▶ [What is expected]: Which lines below fall between the one containing "Given: Click the add image tool icon" and the one containing "Viewport: 1270px width, 952px height."? Repeat them exactly, counting both of those lines, and add nothing else.
*** Working data ***
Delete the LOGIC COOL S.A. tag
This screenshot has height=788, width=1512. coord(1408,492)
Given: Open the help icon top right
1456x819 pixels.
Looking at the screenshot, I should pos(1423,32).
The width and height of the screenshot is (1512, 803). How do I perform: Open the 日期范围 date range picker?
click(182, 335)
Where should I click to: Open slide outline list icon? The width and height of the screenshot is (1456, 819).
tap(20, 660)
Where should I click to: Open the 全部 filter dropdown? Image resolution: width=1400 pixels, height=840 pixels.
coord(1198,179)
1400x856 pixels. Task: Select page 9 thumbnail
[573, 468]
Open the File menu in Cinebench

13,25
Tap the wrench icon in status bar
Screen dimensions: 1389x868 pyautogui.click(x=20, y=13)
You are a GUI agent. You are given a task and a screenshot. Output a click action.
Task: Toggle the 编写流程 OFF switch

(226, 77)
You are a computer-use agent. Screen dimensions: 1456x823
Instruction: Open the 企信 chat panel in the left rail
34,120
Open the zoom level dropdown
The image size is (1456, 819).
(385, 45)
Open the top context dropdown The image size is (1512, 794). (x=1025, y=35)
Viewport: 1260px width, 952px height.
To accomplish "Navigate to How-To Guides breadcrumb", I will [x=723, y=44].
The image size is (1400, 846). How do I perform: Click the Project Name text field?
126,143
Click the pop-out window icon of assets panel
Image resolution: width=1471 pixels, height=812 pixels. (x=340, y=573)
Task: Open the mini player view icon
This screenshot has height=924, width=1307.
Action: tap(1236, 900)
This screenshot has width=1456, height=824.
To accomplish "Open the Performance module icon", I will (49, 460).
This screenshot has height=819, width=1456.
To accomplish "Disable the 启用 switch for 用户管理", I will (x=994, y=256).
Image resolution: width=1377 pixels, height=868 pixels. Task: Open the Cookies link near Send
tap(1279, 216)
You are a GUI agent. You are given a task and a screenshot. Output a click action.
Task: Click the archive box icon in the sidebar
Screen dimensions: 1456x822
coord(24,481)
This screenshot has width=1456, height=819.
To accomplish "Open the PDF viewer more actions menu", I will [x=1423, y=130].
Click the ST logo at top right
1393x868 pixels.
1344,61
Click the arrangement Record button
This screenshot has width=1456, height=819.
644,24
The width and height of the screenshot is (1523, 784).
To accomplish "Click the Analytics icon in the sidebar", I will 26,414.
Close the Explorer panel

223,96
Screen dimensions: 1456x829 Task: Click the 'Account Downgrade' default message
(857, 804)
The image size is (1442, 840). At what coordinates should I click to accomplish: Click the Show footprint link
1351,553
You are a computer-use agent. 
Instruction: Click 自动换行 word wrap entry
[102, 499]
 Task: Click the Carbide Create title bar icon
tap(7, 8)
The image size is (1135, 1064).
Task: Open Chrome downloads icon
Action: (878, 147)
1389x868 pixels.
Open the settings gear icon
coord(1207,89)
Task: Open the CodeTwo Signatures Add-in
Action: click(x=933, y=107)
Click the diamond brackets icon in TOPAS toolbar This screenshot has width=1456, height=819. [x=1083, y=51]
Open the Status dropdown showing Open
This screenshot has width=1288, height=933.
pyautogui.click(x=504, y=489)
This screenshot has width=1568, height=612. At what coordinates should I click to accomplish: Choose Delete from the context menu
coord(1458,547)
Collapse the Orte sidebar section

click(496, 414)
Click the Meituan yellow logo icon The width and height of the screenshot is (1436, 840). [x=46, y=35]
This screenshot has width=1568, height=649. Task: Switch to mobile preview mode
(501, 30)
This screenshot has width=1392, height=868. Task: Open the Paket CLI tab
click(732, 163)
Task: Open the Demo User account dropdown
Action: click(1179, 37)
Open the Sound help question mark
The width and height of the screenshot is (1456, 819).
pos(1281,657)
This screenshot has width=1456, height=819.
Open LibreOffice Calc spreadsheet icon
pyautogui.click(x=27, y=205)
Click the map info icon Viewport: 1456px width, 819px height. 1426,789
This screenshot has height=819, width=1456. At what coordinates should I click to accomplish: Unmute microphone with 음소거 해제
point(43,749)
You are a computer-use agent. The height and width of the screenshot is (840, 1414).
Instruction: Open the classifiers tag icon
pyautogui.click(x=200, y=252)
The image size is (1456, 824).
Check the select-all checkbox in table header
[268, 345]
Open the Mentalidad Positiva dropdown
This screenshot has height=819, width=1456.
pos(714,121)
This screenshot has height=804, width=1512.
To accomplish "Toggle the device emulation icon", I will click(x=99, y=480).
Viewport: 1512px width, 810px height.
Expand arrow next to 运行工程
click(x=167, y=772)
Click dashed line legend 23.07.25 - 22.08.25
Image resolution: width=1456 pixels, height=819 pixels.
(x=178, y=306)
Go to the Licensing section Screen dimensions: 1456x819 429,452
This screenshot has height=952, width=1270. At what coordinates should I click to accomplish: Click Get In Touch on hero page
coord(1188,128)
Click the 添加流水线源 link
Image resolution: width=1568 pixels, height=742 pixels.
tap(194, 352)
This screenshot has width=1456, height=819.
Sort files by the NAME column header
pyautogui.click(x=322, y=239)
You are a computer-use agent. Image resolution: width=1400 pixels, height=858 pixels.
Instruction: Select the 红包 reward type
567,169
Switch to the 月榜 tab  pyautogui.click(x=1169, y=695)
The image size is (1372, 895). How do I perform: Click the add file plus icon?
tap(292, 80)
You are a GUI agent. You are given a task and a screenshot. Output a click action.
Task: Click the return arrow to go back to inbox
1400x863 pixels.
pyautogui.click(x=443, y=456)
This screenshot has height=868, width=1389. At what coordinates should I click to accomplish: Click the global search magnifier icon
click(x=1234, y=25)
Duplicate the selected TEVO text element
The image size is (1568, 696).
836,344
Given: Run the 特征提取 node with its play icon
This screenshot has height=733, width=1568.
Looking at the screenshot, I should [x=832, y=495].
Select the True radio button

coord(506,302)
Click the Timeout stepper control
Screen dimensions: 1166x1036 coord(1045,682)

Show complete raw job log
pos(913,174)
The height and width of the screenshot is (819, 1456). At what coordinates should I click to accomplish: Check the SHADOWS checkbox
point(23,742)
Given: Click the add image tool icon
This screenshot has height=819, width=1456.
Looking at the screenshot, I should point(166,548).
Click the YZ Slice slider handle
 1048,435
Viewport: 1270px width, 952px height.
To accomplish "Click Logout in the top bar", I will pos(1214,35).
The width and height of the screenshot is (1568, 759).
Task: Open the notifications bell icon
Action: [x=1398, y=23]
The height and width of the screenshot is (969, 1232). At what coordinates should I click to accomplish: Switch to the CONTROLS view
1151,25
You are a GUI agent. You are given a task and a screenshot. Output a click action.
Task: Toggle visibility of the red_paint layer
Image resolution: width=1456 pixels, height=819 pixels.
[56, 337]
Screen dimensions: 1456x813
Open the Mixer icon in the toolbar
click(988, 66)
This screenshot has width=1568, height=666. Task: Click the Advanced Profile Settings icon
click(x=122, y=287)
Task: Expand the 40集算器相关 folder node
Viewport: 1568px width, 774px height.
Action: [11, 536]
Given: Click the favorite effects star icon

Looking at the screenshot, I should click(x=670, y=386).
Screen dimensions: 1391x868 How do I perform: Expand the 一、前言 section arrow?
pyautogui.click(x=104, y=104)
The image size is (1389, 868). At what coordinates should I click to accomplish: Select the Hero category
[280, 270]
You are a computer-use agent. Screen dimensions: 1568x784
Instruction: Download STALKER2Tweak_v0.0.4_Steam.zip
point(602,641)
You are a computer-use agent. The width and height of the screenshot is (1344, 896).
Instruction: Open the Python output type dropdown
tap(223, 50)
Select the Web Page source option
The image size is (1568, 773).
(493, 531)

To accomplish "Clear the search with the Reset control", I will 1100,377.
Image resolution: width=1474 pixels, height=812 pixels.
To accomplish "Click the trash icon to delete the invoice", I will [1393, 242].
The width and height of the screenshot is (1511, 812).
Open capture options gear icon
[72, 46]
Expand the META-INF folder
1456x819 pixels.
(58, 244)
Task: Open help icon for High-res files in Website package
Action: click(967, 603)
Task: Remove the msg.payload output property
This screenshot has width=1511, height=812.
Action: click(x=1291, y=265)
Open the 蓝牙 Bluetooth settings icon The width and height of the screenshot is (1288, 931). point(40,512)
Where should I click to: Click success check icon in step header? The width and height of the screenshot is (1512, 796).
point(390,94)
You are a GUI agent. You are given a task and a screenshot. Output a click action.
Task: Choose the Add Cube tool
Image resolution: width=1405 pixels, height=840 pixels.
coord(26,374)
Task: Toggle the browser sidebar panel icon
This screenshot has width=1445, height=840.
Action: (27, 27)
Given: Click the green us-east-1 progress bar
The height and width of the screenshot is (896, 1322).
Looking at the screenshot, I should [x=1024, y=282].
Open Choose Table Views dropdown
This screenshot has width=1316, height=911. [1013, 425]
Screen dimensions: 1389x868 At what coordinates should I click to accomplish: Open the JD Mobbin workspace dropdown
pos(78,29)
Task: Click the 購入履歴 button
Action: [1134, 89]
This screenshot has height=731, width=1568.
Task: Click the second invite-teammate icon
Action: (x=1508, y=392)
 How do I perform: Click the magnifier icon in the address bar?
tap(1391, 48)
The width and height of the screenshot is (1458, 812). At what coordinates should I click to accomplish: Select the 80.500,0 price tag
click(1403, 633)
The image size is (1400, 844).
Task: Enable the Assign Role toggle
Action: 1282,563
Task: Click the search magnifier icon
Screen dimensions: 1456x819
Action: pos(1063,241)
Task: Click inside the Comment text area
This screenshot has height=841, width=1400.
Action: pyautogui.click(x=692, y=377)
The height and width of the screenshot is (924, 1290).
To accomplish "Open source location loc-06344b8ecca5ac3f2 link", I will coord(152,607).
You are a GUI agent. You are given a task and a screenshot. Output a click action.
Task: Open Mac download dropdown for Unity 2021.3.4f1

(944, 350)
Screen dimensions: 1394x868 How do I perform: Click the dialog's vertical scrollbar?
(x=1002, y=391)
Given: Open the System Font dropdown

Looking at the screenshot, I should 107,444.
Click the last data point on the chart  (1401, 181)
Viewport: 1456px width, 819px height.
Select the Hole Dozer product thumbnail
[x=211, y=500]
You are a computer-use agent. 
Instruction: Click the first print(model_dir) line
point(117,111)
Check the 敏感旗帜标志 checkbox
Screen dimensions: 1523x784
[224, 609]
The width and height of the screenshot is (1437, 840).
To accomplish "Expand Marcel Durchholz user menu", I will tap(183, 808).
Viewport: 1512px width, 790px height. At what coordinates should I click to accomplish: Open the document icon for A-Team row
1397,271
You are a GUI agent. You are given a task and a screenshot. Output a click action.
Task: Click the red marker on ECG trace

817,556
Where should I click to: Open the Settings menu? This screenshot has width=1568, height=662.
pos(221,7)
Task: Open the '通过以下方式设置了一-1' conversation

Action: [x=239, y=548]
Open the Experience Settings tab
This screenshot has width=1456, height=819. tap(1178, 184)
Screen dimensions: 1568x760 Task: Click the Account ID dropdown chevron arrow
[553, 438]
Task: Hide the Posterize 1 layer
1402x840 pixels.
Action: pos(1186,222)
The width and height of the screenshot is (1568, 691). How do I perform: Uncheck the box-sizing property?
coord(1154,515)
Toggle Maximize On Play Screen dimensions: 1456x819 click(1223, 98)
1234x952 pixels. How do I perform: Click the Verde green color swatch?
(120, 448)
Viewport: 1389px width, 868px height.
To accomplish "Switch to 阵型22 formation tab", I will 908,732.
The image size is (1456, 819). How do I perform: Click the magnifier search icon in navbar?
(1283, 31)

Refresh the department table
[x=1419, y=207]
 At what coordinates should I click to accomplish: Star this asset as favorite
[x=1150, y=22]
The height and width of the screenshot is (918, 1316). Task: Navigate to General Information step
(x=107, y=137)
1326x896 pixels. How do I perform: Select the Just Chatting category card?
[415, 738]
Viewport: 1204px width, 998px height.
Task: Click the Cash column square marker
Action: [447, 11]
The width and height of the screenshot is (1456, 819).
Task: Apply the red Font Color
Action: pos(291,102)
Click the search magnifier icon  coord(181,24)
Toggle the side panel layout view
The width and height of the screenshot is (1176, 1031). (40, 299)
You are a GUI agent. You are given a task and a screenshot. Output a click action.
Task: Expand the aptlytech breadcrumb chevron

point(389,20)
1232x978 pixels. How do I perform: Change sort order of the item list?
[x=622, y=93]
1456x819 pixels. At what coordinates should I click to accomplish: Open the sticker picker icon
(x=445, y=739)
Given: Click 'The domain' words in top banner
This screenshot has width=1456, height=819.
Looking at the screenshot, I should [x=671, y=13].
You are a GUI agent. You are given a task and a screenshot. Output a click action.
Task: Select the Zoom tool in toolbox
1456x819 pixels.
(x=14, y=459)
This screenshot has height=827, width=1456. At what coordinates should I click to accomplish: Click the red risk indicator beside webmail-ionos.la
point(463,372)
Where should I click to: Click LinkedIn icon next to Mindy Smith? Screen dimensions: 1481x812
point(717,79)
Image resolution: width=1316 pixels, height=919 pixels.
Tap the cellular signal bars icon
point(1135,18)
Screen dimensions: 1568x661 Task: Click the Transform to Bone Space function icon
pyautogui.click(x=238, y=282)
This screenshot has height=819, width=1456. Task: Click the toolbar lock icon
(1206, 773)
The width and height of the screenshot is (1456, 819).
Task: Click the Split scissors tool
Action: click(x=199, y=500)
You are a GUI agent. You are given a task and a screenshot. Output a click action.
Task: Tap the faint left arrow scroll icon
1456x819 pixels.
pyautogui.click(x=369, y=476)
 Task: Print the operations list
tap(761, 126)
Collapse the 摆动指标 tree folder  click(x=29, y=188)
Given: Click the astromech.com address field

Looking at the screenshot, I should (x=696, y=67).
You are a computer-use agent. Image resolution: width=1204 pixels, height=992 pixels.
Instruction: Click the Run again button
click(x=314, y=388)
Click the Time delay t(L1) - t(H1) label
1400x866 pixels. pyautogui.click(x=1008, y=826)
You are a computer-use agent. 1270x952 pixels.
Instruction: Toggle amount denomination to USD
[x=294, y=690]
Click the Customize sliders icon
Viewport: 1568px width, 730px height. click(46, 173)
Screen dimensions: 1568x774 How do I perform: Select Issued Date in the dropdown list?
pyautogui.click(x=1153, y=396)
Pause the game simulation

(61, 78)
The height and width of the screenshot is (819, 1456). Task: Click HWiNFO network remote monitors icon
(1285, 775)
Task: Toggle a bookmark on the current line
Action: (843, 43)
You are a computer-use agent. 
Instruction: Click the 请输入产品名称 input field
***
▶ [Written answer]:
Given: Click the add image tool icon
This screenshot has height=819, width=1456.
Looking at the screenshot, I should point(166,548).
Click the YZ Slice slider handle
 1048,435
Viewport: 1270px width, 952px height.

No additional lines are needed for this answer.